Plenty of sail options

So, fast trip down wind, quartering sea, and a fair amount of surfing, before diving into the mouth of the Hamble where we found a spare mid river pontoon to tie up to for lunch and snooze...

A fairly average boat at first glance, but this is 'Lutine'
which is owned by Lloyds of London Yacht club


Left the berth at 3, knowing we'd have a long up wind beat, and you can imagine our surprise when we arrived off Portsmouth less than 4 hours later... WHAT a beat, a stupendous days sailing, one of those days that we very occasionally get, a real winter remembrance day when the sun shines on the water, and the wind blows, and the boat is in the track, and you are going up wind as if on rails at steady 6's with occasional 7's. 

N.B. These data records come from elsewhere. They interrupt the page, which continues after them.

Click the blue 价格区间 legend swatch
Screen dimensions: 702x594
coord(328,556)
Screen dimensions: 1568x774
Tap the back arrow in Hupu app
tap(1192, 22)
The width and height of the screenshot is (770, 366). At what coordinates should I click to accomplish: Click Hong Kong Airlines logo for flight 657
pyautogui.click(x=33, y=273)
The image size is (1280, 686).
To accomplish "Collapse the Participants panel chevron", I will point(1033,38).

We came out of the Hamble and were surprised to see that we might make Ryde on one beat, but every now and again the wind would track round, and we would edge up to take advantage for for a few hundred yards, until eventually we arrived off the island at about Seaview...  one beat...  a few further beats to get us lined up for Bembridge, and we eventually tacked one last time to inch down round Spithead and a final beat down the main channel. 

One last bit of excitement - we're on Springs and there was less than zero water on the pontoons when we got back so we had to abandon her on the outside of the outermost one, and come back next morning to move her "home" - what a stunning day...

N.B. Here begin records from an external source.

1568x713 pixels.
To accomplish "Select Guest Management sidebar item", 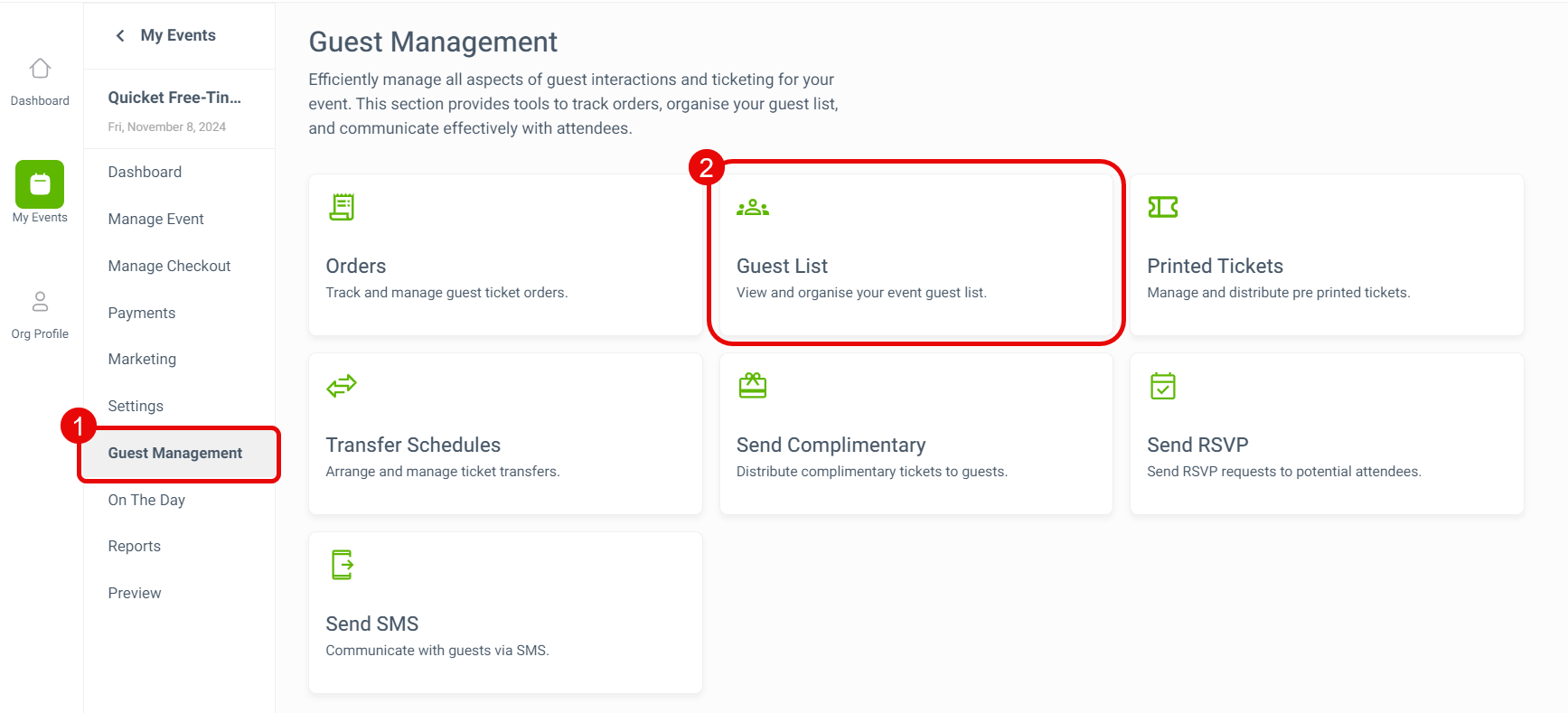I will (179, 454).
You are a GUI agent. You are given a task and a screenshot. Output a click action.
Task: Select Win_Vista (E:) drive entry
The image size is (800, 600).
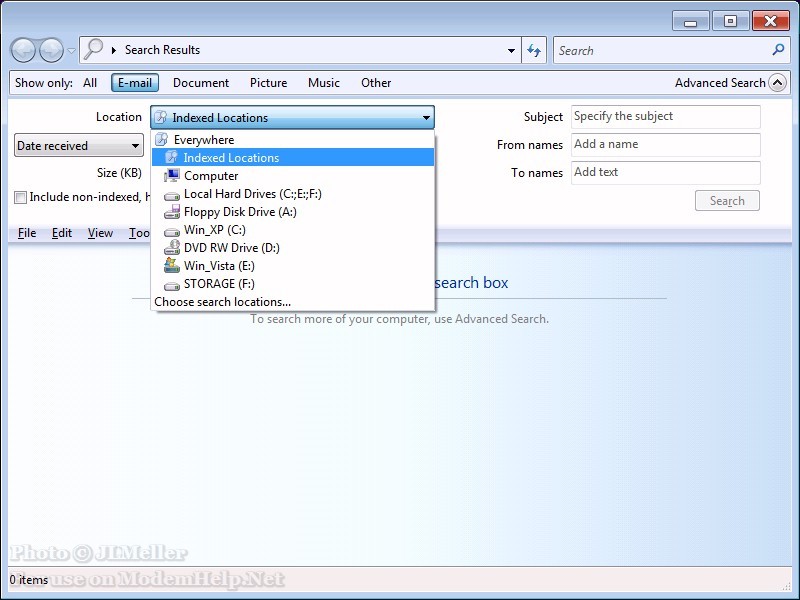coord(219,266)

NB. No GPS track for the day, so the following is a representation...


Log:

Distance: Approx. 43 miles to the best of my calculations 
Wind (Speed; Direction): F5 gusting F6/7 (and occasionally 8! ); NExE going ExN
Sail Plan: Two reefs main, reefed jib
Speed (Max/average in knots):  We saw a few 7's and I would say the average would have been top 3's/bottom 4's

Monday, 10 August 2020

Unguents and a two tick kind of day...

....but hasn't yet shuffled off this mortal coil....

So what's been happening? Bit of sailing, bit of maintenance, not a lot else...

Last weekend I put in a few hours on the transom board and rubbing strakes - the weather has been fierce this summer, and it's over a year and a half since they were last done (Feb '19). The good news was I didn't have to do the whole of them - just the rear third, and only the top edge at that, which I guess gets most of the water run off. Rub down to good with a detail sander, wipe off with white spirit, and a coat on each side and all done. 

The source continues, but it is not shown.